Wednesday, more of the 100 plus runners at the Boston Marathon representing Alabama have returned to the State. With them, are coming their many stories about what happened Monday, when bombs exploded near the finish line.
The closest to the explosions was Mountain Brook physician, Scott Weisberg. Weisberg crossed the finish line 3 seconds before the first bomb exploded at the Boston Marathon Monday.
Dr. Scott Weisberg witnessed the smoke fill the air after the explosion. "I had literally just crossed the finish line and as soon as I had basically walked over the runners mat and was starting to walk… all of a sudden there was this big sound of explosion," Weisberg said.
Alabama runner, Tim Coghil, was a block away when the first bomb went off. "I couldn't tell what happened," Coghill reported. "It shook the ground. It was really loud."
Local runner, Blake Trotter, got back from the race Tuesday evening. He was in his hotel room only a few hundred yards from the finish line. "We felt it shake our building and shake our windows," Trotter said.

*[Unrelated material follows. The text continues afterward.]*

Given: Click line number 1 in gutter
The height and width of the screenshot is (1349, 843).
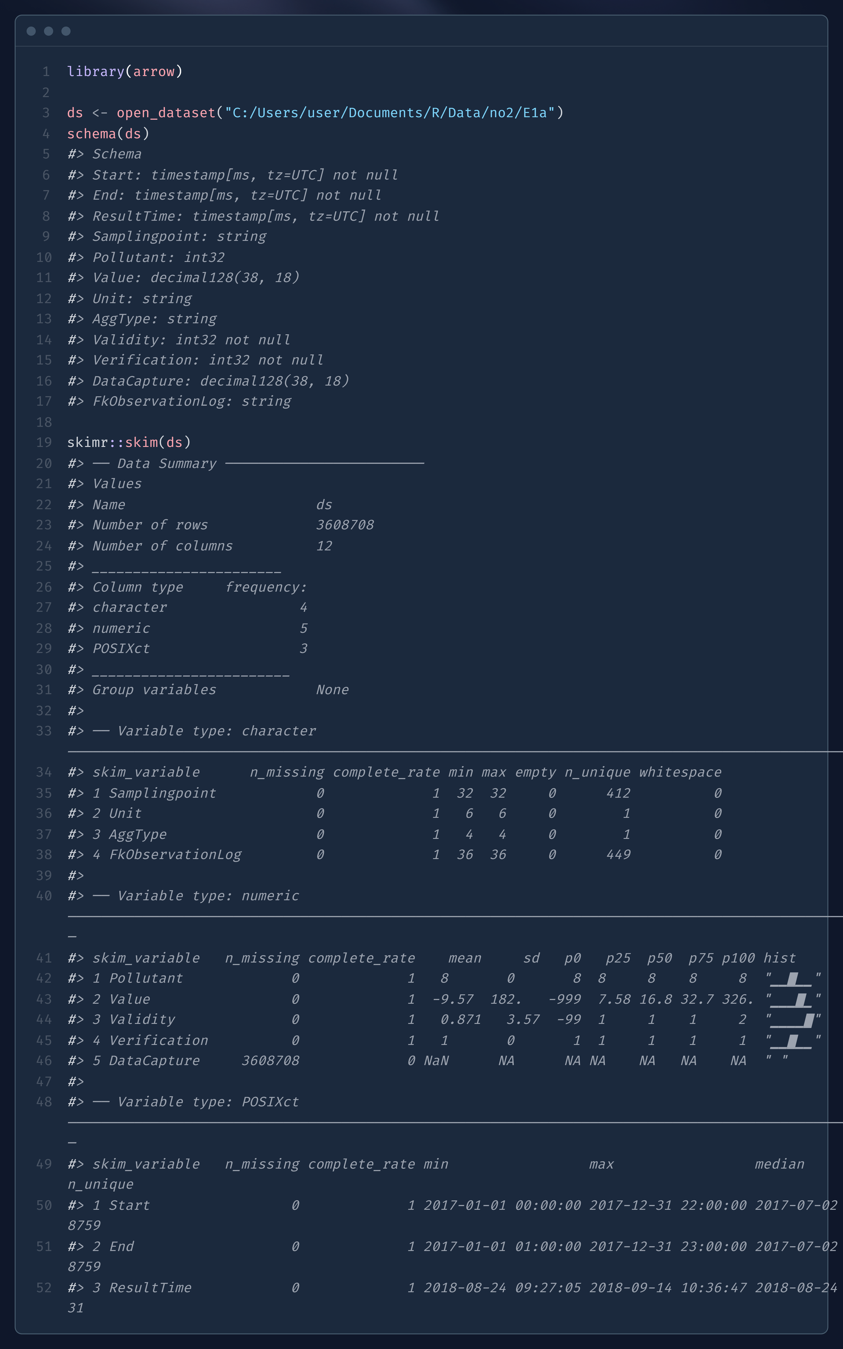Looking at the screenshot, I should tap(46, 72).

Alabamian, Cecile Franklin returned home Tuesday from the Boston Marathon to accept a volunteer award for her work with young girl runners. She says no one was focused on how much the race was impacted by the explosions. Instead, their hearts were with the victims. "It was like the whole spectrum of human emotions from the height of exhilaration and joy to the depths of terror and death," Franklin reports.